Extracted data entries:
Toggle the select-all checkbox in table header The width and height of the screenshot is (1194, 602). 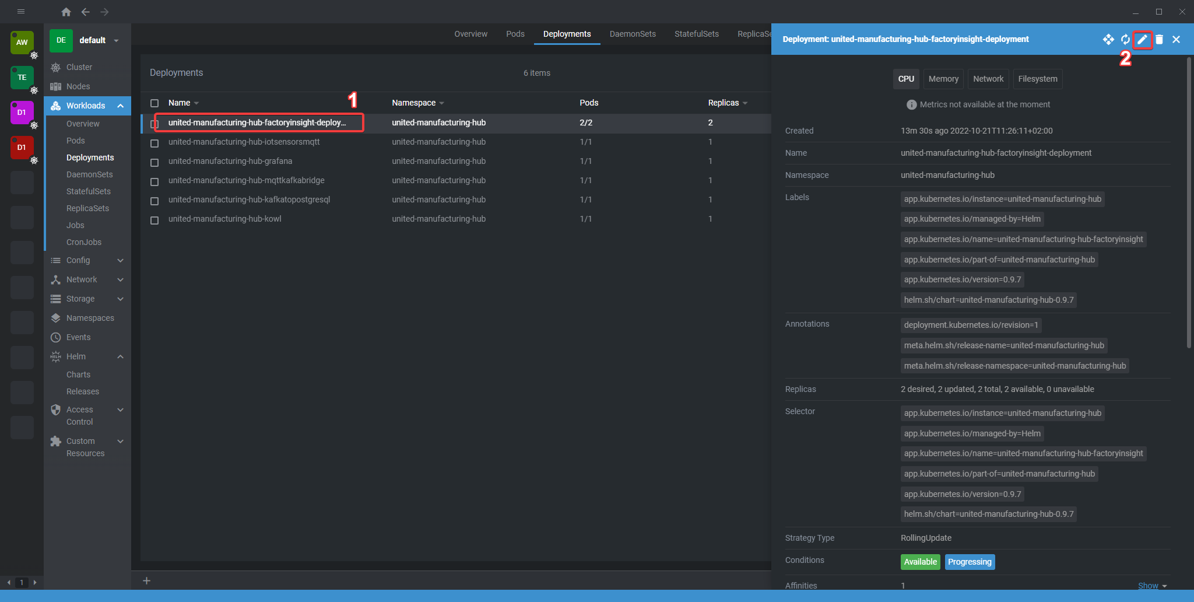[x=154, y=103]
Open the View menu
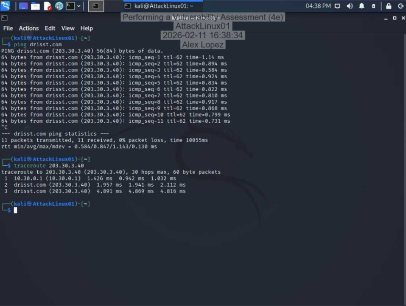 67,28
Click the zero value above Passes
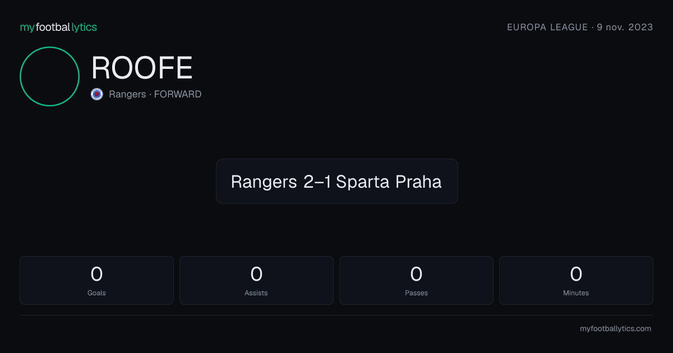The width and height of the screenshot is (673, 353). point(416,274)
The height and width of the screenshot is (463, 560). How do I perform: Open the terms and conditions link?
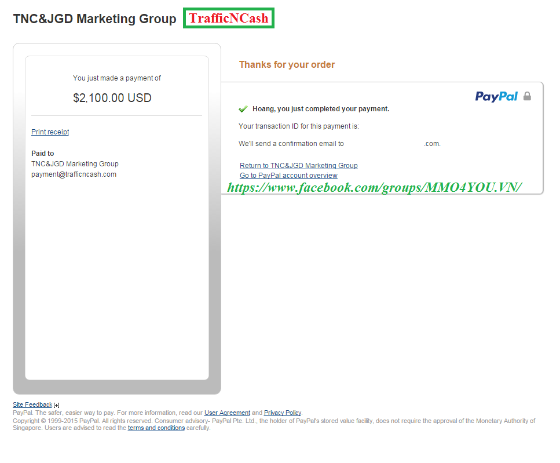pos(156,428)
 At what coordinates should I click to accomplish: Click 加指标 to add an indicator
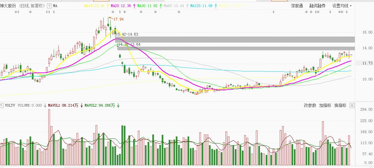pos(325,105)

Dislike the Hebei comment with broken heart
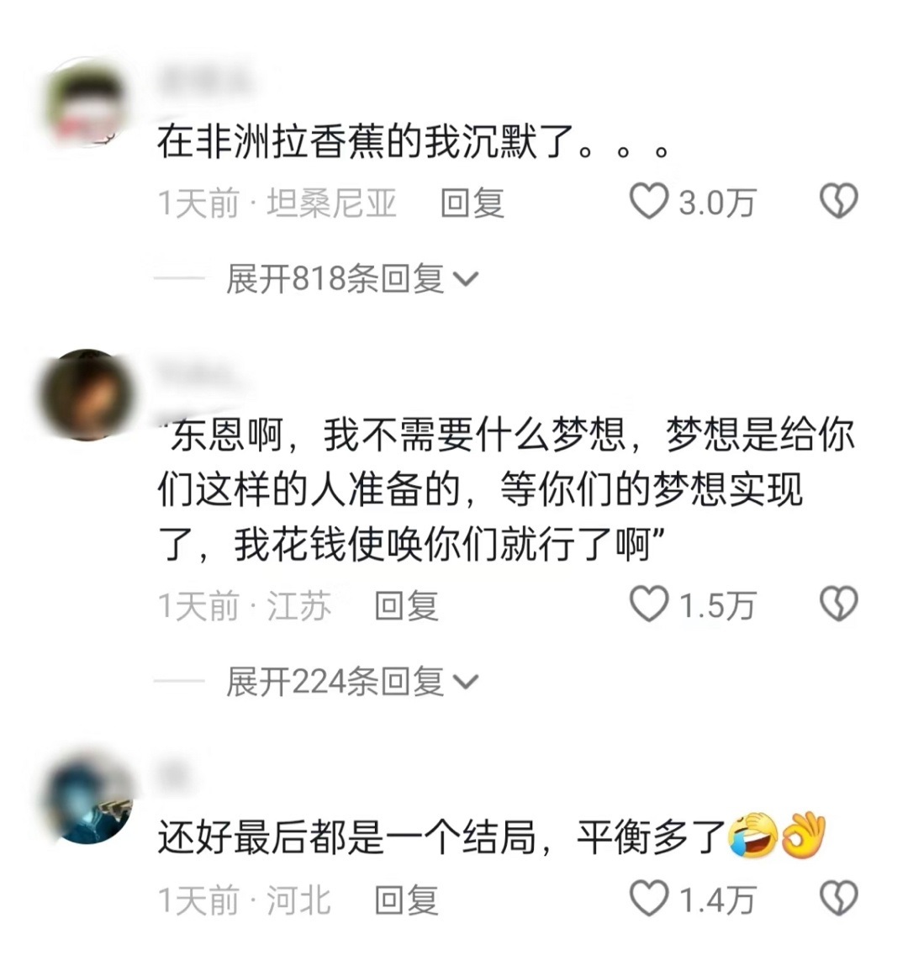(x=839, y=899)
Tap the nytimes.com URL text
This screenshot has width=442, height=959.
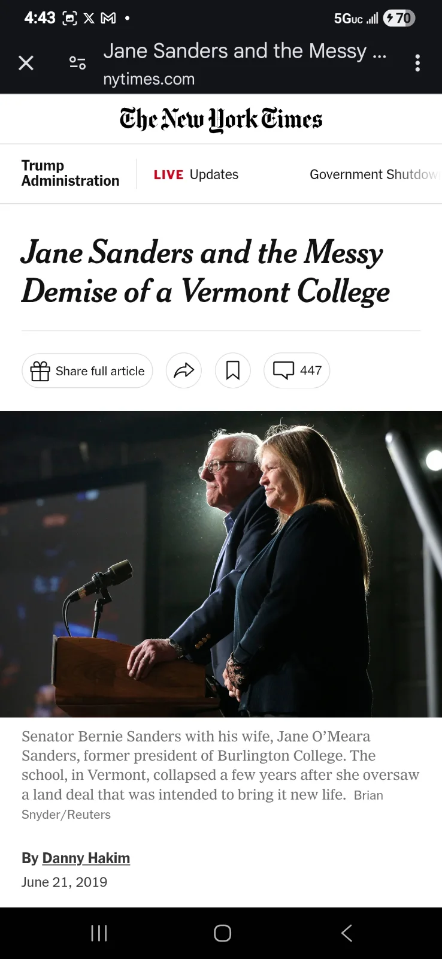[x=149, y=79]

_ABOUT THIS TASK:_ Once the pictures are set aside, what is needed is the lines from the line with "Click the zero value above Passes" through the end of the data, written out exactly and alone.

_PROBLEM SOLUTION:_
Click the zero value above Passes
The width and height of the screenshot is (673, 353). point(416,274)
The height and width of the screenshot is (463, 560). How do I perform: Open the terms and conditions link?
pos(156,428)
 At what coordinates should I click to accomplish: Click 加指标 to add an indicator
pos(325,105)

Dislike the Hebei comment with broken heart
(x=839, y=899)
Tap the nytimes.com URL text
This screenshot has width=442, height=959.
[x=149, y=79]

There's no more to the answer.